Bab 21

7 1 0
                                    

Cella sibuk mengerjakan tugas sekolahnya di meja makan malam hari itu. Tugas matematika, pelajaran yang paling Cella benci. Pelajaran matematika paling memeras otak dan tenaga. Banyak waktu terbuang hanya karena matematika. Sejak jam enam sore sampai sekarang jam sembilan malam, Cella belum selesai mengerjakan tugas matematikanya.

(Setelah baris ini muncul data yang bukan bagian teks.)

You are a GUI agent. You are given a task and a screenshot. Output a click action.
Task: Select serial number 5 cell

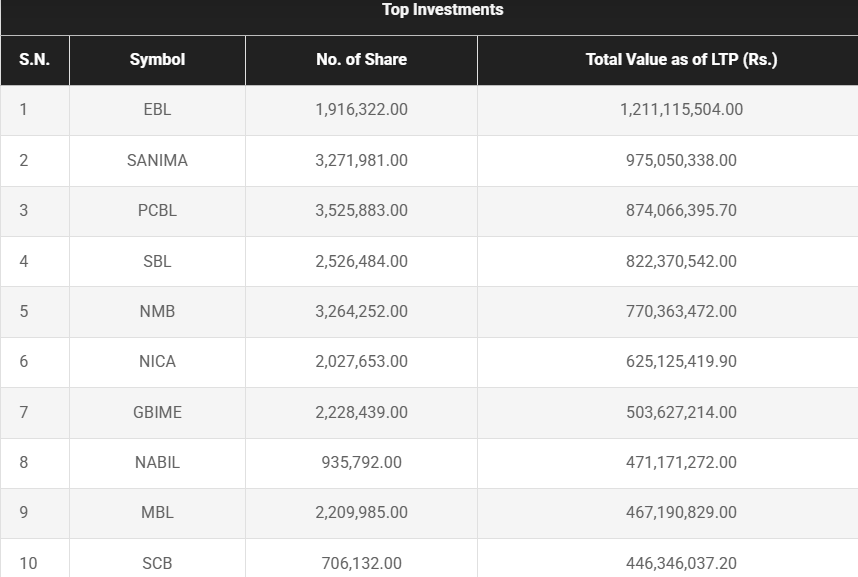pyautogui.click(x=24, y=311)
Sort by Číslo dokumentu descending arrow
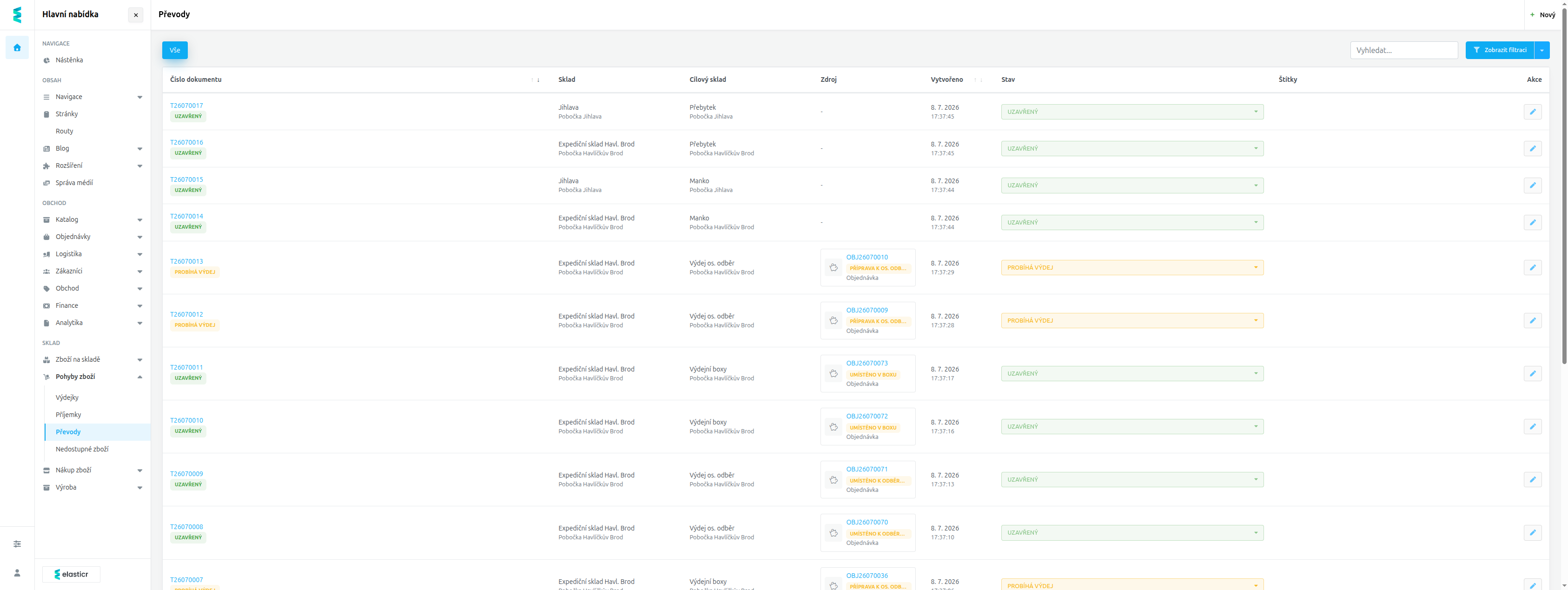Screen dimensions: 1568x590 pyautogui.click(x=539, y=80)
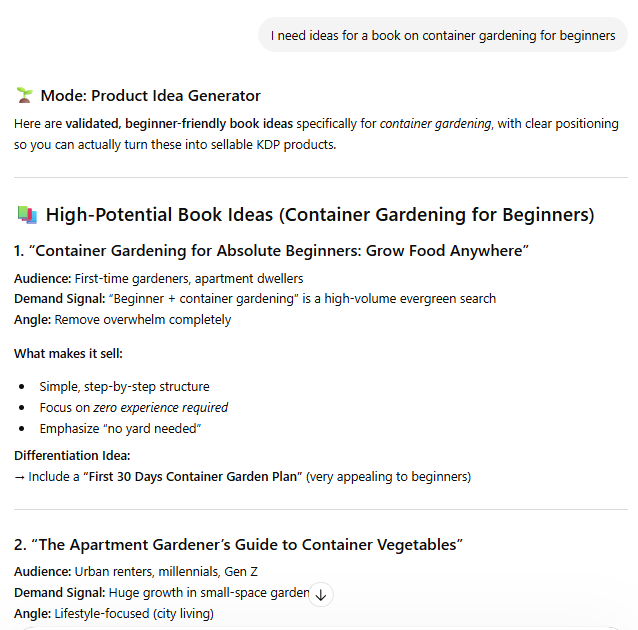638x630 pixels.
Task: Click the right arrow before 'Include a'
Action: pyautogui.click(x=20, y=477)
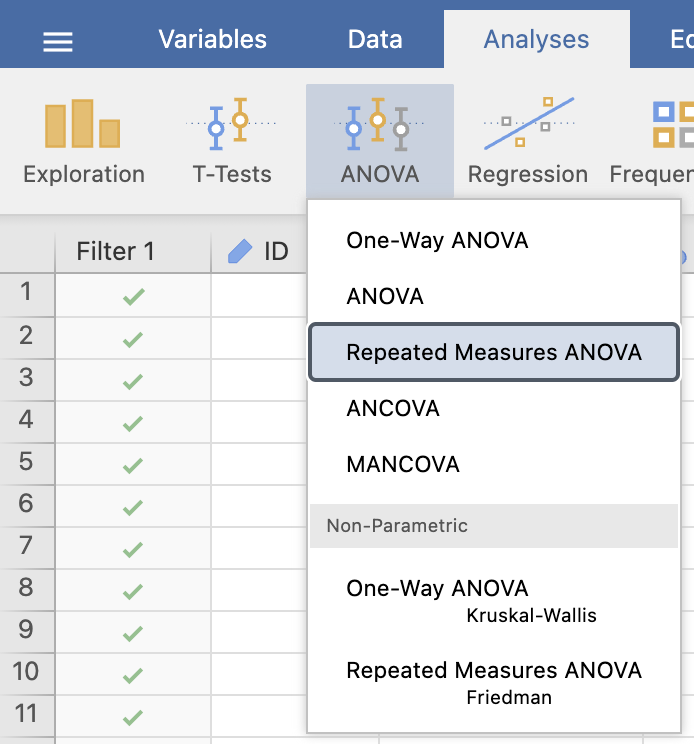This screenshot has width=694, height=744.
Task: Open the T-Tests analyses menu
Action: [x=231, y=141]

Di dapur, papa dan mama Cella sibuk memasak untuk pesanan kue dan menyiapkan bahan-bahan untuk sarapan besok pagi ataupun untuk makan siang.

Malam ini, kegiatan keluarga Cella cukup padat. Mungkin karena hampir mendekati masa liburan, banyak tugas mulai menumpuk. Dari Cella yang mulai kejatuhan banyak tugas dan ulangan harian sampai kedua orang tuanya yang sering bekerja lembur.

Suara ketokan pintu membuyarkan konsentrasi Cella dalam menghitung diamter suatu lingkaran.
"Siapa, sih? Udah malam juga." Batin Cella.

Cella tidak beranjak dari tempatnya, dan kembali fokus mengerjakan tugas matematikanya. Dia juga berpikir itu hanya halusinasi saja karena kedua orang tuanya tidak menunjukan reaksi.

Beberapa saat kemudian, ketokan pintu terdengar lagi. Kini kedua orang tua Cella juga mendengar.

"Kamu buka sana, Cell. Mama sama papa masih sibuk." Minta Mama Cella yang sedang menakar tepung untuk kue pesanan.

"Cella masih kerja tugas, Ma." Jawab Cella. Sebenarnya, dia juga terlalu malas untuk berdiri dan pergi ke pintu depan.

"Ayo Cella, Papa sama Mama masih sibuk." Kali ini Papa Cella yang angkat bicara.

Dengan terpaksa Cella bangkit berdiri, lalu menuju pintu depan. Dengan rasa malas dan wajah kesal, Cella membuka pintu.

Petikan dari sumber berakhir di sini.